[Task item]:
Each line below containing the word "list" needs to be shown.

--- Task material ---

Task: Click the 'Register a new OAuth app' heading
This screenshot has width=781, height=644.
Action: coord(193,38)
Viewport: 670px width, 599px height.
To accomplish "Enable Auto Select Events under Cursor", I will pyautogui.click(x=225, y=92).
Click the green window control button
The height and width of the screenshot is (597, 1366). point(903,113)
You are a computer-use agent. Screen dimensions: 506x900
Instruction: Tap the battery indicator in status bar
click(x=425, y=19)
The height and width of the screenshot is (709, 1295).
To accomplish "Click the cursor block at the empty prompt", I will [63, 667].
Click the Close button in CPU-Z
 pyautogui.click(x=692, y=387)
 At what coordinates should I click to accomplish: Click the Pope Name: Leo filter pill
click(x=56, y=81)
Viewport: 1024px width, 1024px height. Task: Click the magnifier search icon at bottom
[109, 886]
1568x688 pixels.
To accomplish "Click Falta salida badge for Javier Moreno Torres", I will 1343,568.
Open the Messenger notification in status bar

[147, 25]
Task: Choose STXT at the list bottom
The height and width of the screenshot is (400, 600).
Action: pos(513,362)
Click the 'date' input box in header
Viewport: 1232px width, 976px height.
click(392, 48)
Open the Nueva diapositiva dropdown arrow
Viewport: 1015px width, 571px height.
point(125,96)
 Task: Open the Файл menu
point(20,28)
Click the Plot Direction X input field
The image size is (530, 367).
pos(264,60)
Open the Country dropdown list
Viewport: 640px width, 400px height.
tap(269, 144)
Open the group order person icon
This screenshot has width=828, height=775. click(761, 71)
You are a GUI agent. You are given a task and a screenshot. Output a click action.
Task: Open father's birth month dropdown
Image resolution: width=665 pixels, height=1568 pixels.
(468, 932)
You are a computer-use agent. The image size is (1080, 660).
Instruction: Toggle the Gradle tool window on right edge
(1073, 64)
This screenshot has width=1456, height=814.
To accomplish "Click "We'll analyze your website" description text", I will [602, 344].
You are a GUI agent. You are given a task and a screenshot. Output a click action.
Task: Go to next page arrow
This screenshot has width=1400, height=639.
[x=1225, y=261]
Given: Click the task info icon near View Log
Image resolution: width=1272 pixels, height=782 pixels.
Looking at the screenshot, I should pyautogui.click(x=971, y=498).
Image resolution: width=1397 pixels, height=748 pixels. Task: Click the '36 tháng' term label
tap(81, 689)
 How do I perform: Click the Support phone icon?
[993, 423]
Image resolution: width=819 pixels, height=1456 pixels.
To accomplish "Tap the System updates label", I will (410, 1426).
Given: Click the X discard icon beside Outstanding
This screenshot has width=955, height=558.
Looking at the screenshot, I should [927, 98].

---

[Finished exercise]:
Task: Choose STXT at the list bottom
Open the Country dropdown list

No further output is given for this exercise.